In this tutorial, we'll walk through how to run inference on a fine-tuned DeepSeek 8B model using a 4-bit quantized base with LoRA adapters. If you’ve already trained your model using PEFT (as covered in our previous blog), this guide will help you deploy and interact with it using minimal hardware.

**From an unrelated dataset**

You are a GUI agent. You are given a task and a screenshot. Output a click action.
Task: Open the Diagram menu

Whether you're using Google Colab, an RTX 3090/4090, or a cloud instance with 24–30GB VRAM, this setup allows for fast, low-cost text generation using massive models with LoRA precision.
What You'll Learn
- Loading the base DeepSeek model with 4-bit quantization
- Attaching your trained LoRA adapter
- Tokenizing and running generation efficiently
- Prompt loop for interactive inference
Requirements
Install the following (same as training):
!pip install peft transformers bitsandbytes
Step 1: Setup and Model Loading
We define a simple PreTunedModel
class that:
- Loads the base DeepSeek-R1-Distill-Llama-8B model in 4-bit.

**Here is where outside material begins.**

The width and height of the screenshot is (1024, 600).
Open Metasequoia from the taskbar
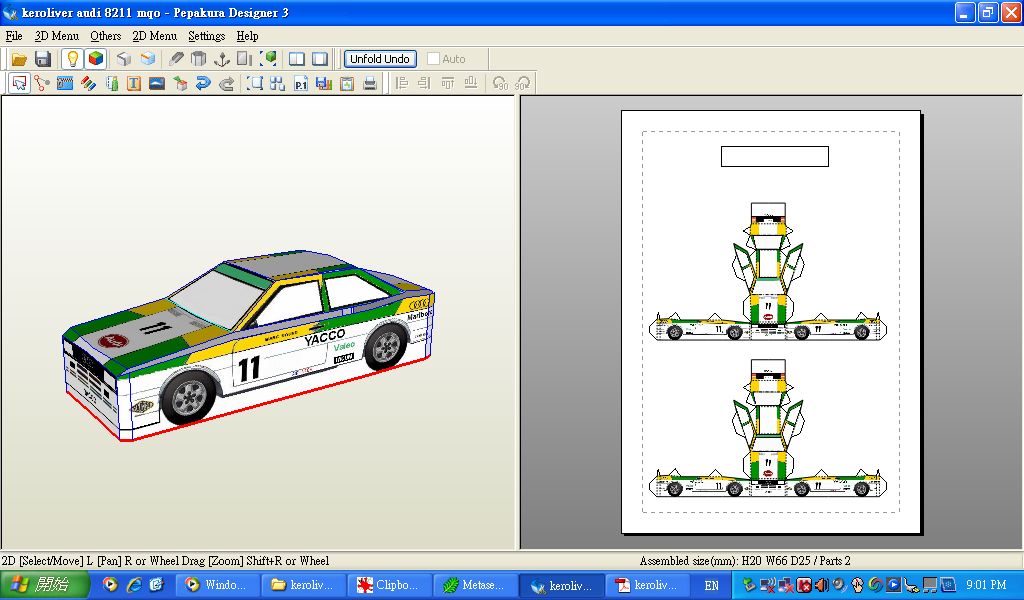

- Loads your fine-tuned LoRA adapter.
- Sets up a reusable inference loop.
from peft import PeftModel
from transformers import AutoTokenizer, AutoModelForCausalLM, BitsAndBytesConfig
import torch
Quantization Configuration
bnb_config = BitsAndBytesConfig(
load_in_4bit=True,
bnb_4bit_compute_dtype=torch.float16,
bnb_4bit_use_double_quant=True,
bnb_4bit_quant_type="nf4",
llm_int8_enable_fp32_cpu_offload=True
)
Loading Base + LoRA Model
base_model = AutoModelForCausalLM.from_pretrained(
"deepseek-ai/DeepSeek-R1-Distill-Llama-8B",
device_map="auto",
torch_dtype=torch.float16,
quantization_config=bnb_config
)
model = PeftModel.from_pretrained(base_model, "path/to/your/lora/adapter")
model.eval()
Step 2: Running Inference Interactively
The class reads a prompt from a file and then allows dynamic interaction through a terminal input loop:
inputs = tokenizer(prompt, return_tensors="pt").to(model.device)
output = model.generate(
**inputs,
max_new_tokens=512,
temperature=0.7,
top_p=0.9,
repetition_penalty=1.1,
num_beams=1,
do_sample=True,
eos_token_id=128001
)
This yields a high-quality, fast response without exhausting your GPU memory.
Input/Output Example
ENTER PROMPT HERE OR TYPE EXIT TO LEAVE: What is PEFT in machine learning?
[Model Response...]
You can also use this in a web API or notebook interface—just call
obj.inference()
and capture the output.
Why This Works Well
- 4-bit quantization keeps GPU usage low
- LoRA adds task-specific knowledge without bloating memory
- You avoid full model reloading or retraining
Final Thoughts
This setup gives you a fully operational DeepSeek 8B chatbot or task-specific assistant with only a few lines of Python—ideal for R&D, MVPs, or local testing before production scaling.